### GIVEN TEXT
•••

Estimate Time8 min

How to evaluate a job offer

Key takeaways

  • It's more than just salary: Think about how a new job could impact your entire life including taxes, your commute, and your retirement.
  • Intangible factors like a desire to move, the ability to advance your career, or quality of life are important too. Decide how much weight they should have in your job search.

Got a sweet new job offer? Take the time to see how changing jobs could affect your lifestyle and your financial picture. Here are 6 key things to consider.

1. Money

Compensation is often more than just a base salary. Is there a cash bonus or commissions? While your base salary is generally fixed, a bonus and commissions aren't guaranteed and may vary from year to year. Will you be paid for overtime? Does the company offer stock compensation?

•••

### DATA PROVIDED

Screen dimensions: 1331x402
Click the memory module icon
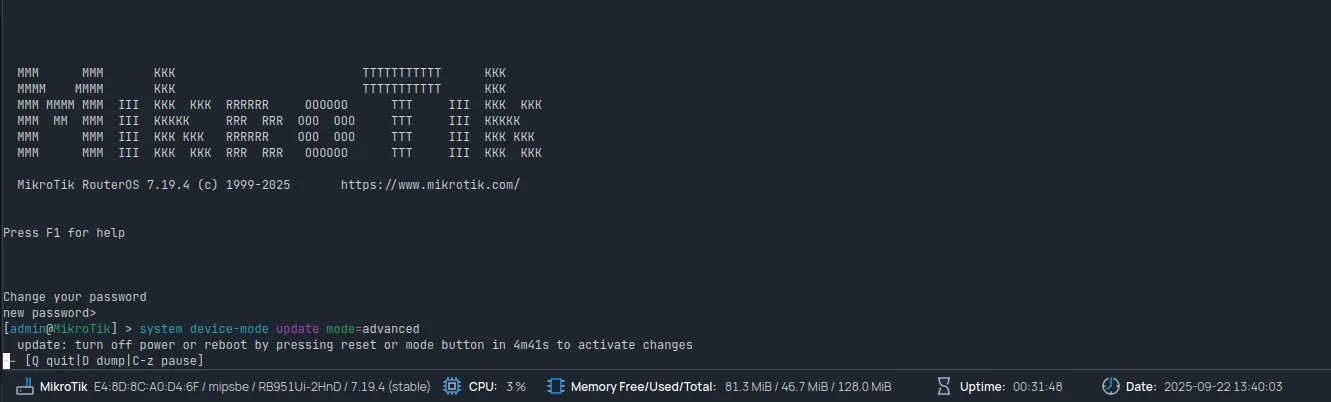[556, 387]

•••

### GIVEN INSTRUCTION
In the article on evaluating a job offer, which parts of compensation are described as not guaranteed and possibly varying from year to year?

### ANSWER FOR THIS EXERCISE
A bonus and commissions.